* _TEXTAUSZUG_:
____________

Viele Graphic Novels sind genuine Literatur, aber auch Biographien (Johnny Cash oder Fidel Castro) erfreuen sich wachsender Popularität – und seit einigen Jahren werden auch Literaturklassiker wie Kafkas „Verwandlung“, Cervantes’ „Don Quixote“ oder Remarques „Im Westen nichts Neues“ adaptiert. Spätestens hier wird man dann ein wenig skeptisch: Werke, die von nichts leben als der Sprache, die sie in der Tat erst zu Klassikern macht (denn gute Geschichten allein waren noch nie der springende Punkt) werden also auf eine bildhafte Ebene überführt. Das sorgt vielleicht für spektakuläre Effekte, aber Gregor Samsas komplexes Innenleben in seinem Käferdasein geht doch auf die Art fast völlig verloren. Und das kann nur zur Verflachung führen.


Gebt dem Volk Bilder!


Sind Graphic Novels also der nächste Schritt im Versuch, Geschichte und Geschichten möglichst leicht konsumierbar zu machen? Auf einer Ebene mit „Die wichtigsten Shakespeare-Tragödien einfach nacherzählt“?

____________

* _VORLIEGENDE DATEN_:
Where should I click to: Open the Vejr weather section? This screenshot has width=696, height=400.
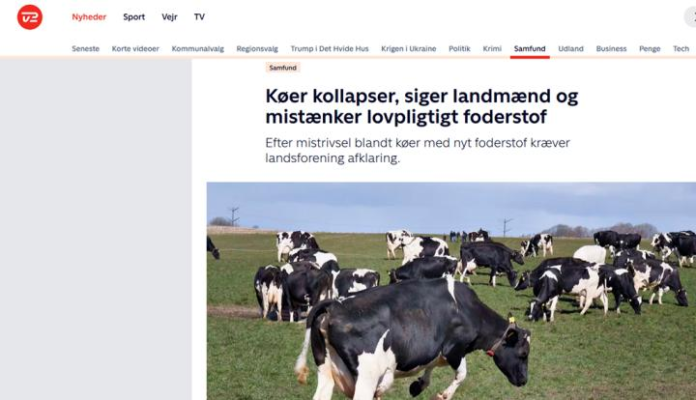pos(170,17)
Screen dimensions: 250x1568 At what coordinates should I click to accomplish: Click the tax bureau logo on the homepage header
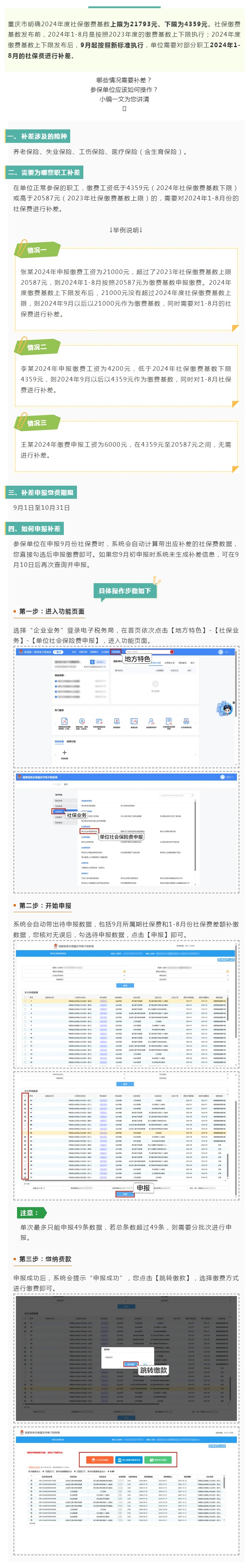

____________

* _ARBEITSAUFTRÄGE_:
1. Welche Literaturklassiker führt der Textauszug über Graphic Novels als Beispiele für Adaptionen an? Zähle sie alle auf.
2. Wessen Biographien nennt der Textauszug über Graphic Novels als Beispiele?
3. Schreibe den Textauszug über Graphic Novels im Anschluss an seinen letzten Satz weiter.
Die Daten stammen nicht aus dem Textauszug, sondern aus einer anderen Quelle.

* _LÖSUNGEN JE AUFGABE_:
1. Kafkas „Verwandlung“, Cervantes’ „Don Quixote“, Remarques „Im Westen nichts Neues“

2. Die Biographien von Johnny Cash und Fidel Castro.

3.
Gerade bei Literatur wie der von Kafka oder Melville stellt sich die Frage, ob nicht alles Wertvolle und Geniale daran verloren geht, wenn die sprachliche Ebene auf den (minimalen) Dialog reduziert wird.
Stattdessen bekommen wir Bilder, die – im Gegensatz zu Sprache – so wunderbar klar und eindeutig sind. Und die den Film in unseren Köpfen ganz automatisch ablaufen lässt.
Das ist vielleicht nicht völlig ungefährlich. Weil Bilder festlegen, wo Sprache, insbesondere dichterische Sprache, einen Türspalt für das Undefinierbare, Geheimnisvolle offen lassen kann. „Du sollst dir kein Bildnis machen“ ist vor diesem Hintergrund kein (ausschließlich) religiöser Imperativ.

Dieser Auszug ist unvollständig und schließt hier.